The Chair rang a gong for peace. “We cannot deny their cogniscence. They are readily adaptable, they communicate in any way possible, they have already proved themselves more than efficacious for trade.”

“They have a disturbing tendency to mount food on sticks.”

“Thank you, Mi'igraw,” the Chair politely codified, Shut up, I wasn’t done talking. “As I was saying, given their progress under our restrictions, dare we let them out of our sight? Conversely, dare we let them interact under their own recognizance?”

That let out some alarmed babble.

“We have discovered in excess of three hundred colony worlds in various states of upkeep.” Including one on the verge of complete collapse and self-canibalism. “We have yet to discover their origin planet. Which has two names. Earth-Terra.”
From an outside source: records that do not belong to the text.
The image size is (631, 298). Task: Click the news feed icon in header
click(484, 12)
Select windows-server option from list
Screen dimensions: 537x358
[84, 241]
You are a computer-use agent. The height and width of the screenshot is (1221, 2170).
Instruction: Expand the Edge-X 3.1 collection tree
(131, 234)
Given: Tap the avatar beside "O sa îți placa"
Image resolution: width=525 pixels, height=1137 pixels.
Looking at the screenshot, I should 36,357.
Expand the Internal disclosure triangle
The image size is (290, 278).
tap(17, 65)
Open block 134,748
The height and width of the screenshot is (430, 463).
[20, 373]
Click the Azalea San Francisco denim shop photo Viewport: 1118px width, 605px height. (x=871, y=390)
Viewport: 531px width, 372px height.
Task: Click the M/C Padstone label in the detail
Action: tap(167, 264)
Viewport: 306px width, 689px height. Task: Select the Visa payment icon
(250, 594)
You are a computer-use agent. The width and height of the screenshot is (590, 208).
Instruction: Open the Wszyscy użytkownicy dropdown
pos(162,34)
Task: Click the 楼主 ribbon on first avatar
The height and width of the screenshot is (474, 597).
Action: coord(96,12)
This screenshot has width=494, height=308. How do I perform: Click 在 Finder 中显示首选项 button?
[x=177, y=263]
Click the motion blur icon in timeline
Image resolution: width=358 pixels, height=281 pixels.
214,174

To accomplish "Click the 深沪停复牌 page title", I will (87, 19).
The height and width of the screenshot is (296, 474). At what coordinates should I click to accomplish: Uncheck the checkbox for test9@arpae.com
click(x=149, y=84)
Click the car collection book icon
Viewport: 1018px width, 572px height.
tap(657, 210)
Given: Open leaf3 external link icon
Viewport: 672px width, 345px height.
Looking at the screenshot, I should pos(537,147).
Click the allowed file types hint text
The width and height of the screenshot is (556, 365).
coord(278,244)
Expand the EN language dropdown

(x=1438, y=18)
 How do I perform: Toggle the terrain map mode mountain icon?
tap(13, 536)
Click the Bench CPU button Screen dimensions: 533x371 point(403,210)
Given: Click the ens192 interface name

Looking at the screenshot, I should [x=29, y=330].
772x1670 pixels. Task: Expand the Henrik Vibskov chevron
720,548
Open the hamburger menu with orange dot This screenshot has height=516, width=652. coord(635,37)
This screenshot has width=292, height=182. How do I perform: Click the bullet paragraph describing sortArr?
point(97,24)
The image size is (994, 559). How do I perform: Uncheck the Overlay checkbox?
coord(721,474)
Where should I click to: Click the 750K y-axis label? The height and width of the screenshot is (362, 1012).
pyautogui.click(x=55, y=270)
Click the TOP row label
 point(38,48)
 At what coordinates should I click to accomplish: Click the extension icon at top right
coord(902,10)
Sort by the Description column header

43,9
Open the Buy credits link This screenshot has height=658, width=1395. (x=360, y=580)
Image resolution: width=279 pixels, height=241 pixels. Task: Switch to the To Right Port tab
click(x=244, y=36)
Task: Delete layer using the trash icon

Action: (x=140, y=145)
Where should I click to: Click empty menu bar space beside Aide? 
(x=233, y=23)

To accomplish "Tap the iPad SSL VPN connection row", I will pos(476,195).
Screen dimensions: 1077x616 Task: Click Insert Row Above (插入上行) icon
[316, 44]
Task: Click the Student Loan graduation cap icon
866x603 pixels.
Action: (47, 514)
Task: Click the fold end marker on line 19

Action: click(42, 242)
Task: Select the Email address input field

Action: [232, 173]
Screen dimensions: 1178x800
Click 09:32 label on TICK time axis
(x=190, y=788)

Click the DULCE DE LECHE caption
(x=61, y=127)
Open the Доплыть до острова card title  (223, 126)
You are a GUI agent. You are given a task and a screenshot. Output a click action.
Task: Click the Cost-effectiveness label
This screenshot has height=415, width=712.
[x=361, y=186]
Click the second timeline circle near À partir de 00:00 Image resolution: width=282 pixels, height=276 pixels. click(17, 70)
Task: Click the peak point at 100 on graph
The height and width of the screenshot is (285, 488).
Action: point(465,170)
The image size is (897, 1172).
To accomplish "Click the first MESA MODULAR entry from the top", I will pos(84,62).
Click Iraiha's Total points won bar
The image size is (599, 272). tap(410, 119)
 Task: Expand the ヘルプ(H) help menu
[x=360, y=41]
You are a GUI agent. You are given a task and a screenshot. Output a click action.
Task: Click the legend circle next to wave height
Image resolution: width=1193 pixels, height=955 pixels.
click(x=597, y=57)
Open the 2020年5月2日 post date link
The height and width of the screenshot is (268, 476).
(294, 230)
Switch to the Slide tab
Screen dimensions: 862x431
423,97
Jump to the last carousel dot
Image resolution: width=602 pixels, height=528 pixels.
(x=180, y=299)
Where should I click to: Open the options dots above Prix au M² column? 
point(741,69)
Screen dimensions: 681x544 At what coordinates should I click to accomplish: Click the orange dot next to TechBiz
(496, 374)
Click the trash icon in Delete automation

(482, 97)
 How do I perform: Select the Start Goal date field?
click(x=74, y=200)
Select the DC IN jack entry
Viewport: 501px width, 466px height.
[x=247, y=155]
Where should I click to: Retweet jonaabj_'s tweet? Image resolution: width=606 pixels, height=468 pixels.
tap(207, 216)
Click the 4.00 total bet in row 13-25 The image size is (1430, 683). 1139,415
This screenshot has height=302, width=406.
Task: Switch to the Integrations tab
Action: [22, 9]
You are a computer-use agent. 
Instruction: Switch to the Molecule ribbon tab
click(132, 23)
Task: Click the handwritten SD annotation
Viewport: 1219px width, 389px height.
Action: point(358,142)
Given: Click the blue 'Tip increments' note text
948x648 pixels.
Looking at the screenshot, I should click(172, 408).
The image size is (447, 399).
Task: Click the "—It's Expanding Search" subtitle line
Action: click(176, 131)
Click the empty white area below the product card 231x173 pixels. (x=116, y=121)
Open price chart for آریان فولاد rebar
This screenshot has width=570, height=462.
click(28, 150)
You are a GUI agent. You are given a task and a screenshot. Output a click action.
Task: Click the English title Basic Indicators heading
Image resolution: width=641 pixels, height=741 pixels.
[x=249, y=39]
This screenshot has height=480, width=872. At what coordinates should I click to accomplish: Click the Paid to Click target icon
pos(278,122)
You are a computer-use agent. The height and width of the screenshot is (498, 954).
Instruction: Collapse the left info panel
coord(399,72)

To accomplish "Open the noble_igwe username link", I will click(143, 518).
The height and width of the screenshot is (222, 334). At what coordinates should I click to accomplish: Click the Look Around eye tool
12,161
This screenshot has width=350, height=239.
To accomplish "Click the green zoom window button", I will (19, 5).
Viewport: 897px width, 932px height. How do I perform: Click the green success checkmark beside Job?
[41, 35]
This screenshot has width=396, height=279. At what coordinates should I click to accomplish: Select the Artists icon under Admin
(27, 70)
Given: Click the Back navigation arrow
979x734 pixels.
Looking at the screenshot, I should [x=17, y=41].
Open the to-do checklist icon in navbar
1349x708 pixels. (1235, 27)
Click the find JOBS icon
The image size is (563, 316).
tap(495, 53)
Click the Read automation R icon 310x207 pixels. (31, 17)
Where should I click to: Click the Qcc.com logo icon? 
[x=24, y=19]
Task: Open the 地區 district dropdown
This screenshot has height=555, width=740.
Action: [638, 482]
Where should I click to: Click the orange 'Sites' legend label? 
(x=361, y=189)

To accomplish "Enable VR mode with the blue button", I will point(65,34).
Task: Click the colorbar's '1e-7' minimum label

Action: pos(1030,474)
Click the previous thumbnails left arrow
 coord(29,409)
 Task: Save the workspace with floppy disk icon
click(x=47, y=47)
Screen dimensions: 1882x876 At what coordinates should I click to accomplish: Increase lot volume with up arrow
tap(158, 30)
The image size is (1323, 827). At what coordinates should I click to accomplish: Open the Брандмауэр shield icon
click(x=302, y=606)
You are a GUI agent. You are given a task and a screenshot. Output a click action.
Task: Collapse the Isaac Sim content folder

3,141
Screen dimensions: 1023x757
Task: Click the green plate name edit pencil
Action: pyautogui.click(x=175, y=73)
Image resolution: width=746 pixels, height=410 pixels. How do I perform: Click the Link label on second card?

“Does it really exist? Or is it one of their elaborate 'jokes’?” Of course Jezz had to object. They were immediate neighbours to Noz, a Terran colony originating from one of their continents (or islands, it was never made clear) called Oz-trail-yer. Anyone who had been subjected to Drop Bear stories was bound to be suspicious.

“Perhaps their planet of origin is still wrapped in one-way wormholes,” allowed the Ambassador for Gebra. “Each colony has stated it was rich in such a resource.”

“And they used them to throw away their undesirables. Each of our species has fallen to such temptation in the past, but we realized it is not a permanent solution. Nor a healthy one. These humans seem to just keep doing it…”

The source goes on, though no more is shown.